— TASK REQUIREMENTS —
Line by line, copy out the data that follows.

(Data records)
"""
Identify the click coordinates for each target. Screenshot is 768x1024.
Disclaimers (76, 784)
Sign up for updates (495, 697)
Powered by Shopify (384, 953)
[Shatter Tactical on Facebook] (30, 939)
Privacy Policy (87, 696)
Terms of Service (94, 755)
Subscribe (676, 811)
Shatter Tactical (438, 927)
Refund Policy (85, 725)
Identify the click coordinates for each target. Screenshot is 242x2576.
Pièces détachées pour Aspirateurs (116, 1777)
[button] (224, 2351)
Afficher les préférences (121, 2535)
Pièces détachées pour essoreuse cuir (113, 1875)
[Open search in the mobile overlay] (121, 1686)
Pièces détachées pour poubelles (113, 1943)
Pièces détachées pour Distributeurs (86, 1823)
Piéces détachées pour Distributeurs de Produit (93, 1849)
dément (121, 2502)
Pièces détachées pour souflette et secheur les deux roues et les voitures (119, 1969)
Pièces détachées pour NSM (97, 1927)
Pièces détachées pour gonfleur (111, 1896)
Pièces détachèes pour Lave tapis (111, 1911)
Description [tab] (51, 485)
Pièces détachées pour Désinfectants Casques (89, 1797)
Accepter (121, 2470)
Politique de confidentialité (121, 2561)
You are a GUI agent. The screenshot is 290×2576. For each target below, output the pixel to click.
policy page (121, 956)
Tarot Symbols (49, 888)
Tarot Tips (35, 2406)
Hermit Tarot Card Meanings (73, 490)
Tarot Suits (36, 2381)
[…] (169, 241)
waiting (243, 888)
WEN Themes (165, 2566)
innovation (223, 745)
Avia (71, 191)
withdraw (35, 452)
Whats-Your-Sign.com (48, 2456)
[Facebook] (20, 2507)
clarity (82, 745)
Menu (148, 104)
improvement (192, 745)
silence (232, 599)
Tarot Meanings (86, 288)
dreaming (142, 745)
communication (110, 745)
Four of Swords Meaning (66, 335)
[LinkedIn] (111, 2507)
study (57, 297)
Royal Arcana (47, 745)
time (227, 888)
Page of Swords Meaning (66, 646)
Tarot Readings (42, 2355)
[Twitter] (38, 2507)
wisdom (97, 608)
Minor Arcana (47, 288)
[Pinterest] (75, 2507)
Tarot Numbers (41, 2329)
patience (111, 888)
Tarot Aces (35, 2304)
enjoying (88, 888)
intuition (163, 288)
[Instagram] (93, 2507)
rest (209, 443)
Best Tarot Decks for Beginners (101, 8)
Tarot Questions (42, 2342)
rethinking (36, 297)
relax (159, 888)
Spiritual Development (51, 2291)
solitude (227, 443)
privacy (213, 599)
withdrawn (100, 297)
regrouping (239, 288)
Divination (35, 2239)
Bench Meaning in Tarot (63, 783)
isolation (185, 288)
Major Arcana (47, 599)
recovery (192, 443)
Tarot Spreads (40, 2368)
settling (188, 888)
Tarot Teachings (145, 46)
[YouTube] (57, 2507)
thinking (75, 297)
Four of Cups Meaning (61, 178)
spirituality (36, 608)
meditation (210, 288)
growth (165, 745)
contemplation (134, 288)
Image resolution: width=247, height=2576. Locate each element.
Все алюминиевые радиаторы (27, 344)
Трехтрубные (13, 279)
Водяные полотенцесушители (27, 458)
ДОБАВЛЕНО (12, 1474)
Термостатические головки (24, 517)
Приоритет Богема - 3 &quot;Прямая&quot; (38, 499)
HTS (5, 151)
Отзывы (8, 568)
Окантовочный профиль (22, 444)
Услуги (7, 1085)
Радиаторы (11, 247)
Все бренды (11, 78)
"""
— EXERCISE RESPONSE —
Identify the click coordinates for each target. Screenshot is 768x1024.
Disclaimers (76, 784)
Sign up for updates (495, 697)
Powered by Shopify (384, 953)
[Shatter Tactical on Facebook] (30, 939)
Privacy Policy (87, 696)
Terms of Service (94, 755)
Subscribe (676, 811)
Shatter Tactical (438, 927)
Refund Policy (85, 725)
Identify the click coordinates for each target. Screenshot is 242x2576.
Pièces détachées pour Aspirateurs (116, 1777)
[button] (224, 2351)
Afficher les préférences (121, 2535)
Pièces détachées pour essoreuse cuir (113, 1875)
[Open search in the mobile overlay] (121, 1686)
Pièces détachées pour poubelles (113, 1943)
Pièces détachées pour Distributeurs (86, 1823)
Piéces détachées pour Distributeurs de Produit (93, 1849)
dément (121, 2502)
Pièces détachées pour souflette et secheur les deux roues et les voitures (119, 1969)
Pièces détachées pour NSM (97, 1927)
Pièces détachées pour gonfleur (111, 1896)
Pièces détachèes pour Lave tapis (111, 1911)
Description [tab] (51, 485)
Pièces détachées pour Désinfectants Casques (89, 1797)
Accepter (121, 2470)
Politique de confidentialité (121, 2561)
You are a GUI agent. The screenshot is 290×2576. For each target below, output the pixel to click.
policy page (121, 956)
Tarot Symbols (49, 888)
Tarot Tips (35, 2406)
Hermit Tarot Card Meanings (73, 490)
Tarot Suits (36, 2381)
[…] (169, 241)
waiting (243, 888)
WEN Themes (165, 2566)
innovation (223, 745)
Avia (71, 191)
withdraw (35, 452)
Whats-Your-Sign.com (48, 2456)
[Facebook] (20, 2507)
clarity (82, 745)
Menu (148, 104)
improvement (192, 745)
silence (232, 599)
Tarot Meanings (86, 288)
dreaming (142, 745)
communication (110, 745)
Four of Swords Meaning (66, 335)
[LinkedIn] (111, 2507)
study (57, 297)
Royal Arcana (47, 745)
time (227, 888)
Page of Swords Meaning (66, 646)
Tarot Readings (42, 2355)
[Twitter] (38, 2507)
wisdom (97, 608)
Minor Arcana (47, 288)
[Pinterest] (75, 2507)
Tarot Numbers (41, 2329)
patience (111, 888)
Tarot Aces (35, 2304)
enjoying (88, 888)
intuition (163, 288)
[Instagram] (93, 2507)
rest (209, 443)
Best Tarot Decks for Beginners (101, 8)
Tarot Questions (42, 2342)
rethinking (36, 297)
relax (159, 888)
Spiritual Development (51, 2291)
solitude (227, 443)
privacy (213, 599)
withdrawn (100, 297)
regrouping (239, 288)
Divination (35, 2239)
Bench Meaning in Tarot (63, 783)
isolation (185, 288)
Major Arcana (47, 599)
recovery (192, 443)
Tarot Spreads (40, 2368)
settling (188, 888)
Tarot Teachings (145, 46)
[YouTube] (57, 2507)
thinking (75, 297)
Four of Cups Meaning (61, 178)
spirituality (36, 608)
meditation (210, 288)
growth (165, 745)
contemplation (134, 288)
Image resolution: width=247, height=2576. Locate each element.
Все алюминиевые радиаторы (27, 344)
Трехтрубные (13, 279)
Водяные полотенцесушители (27, 458)
ДОБАВЛЕНО (12, 1474)
Термостатические головки (24, 517)
Приоритет Богема - 3 &quot;Прямая&quot; (38, 499)
HTS (5, 151)
Отзывы (8, 568)
Окантовочный профиль (22, 444)
Услуги (7, 1085)
Радиаторы (11, 247)
Все бренды (11, 78)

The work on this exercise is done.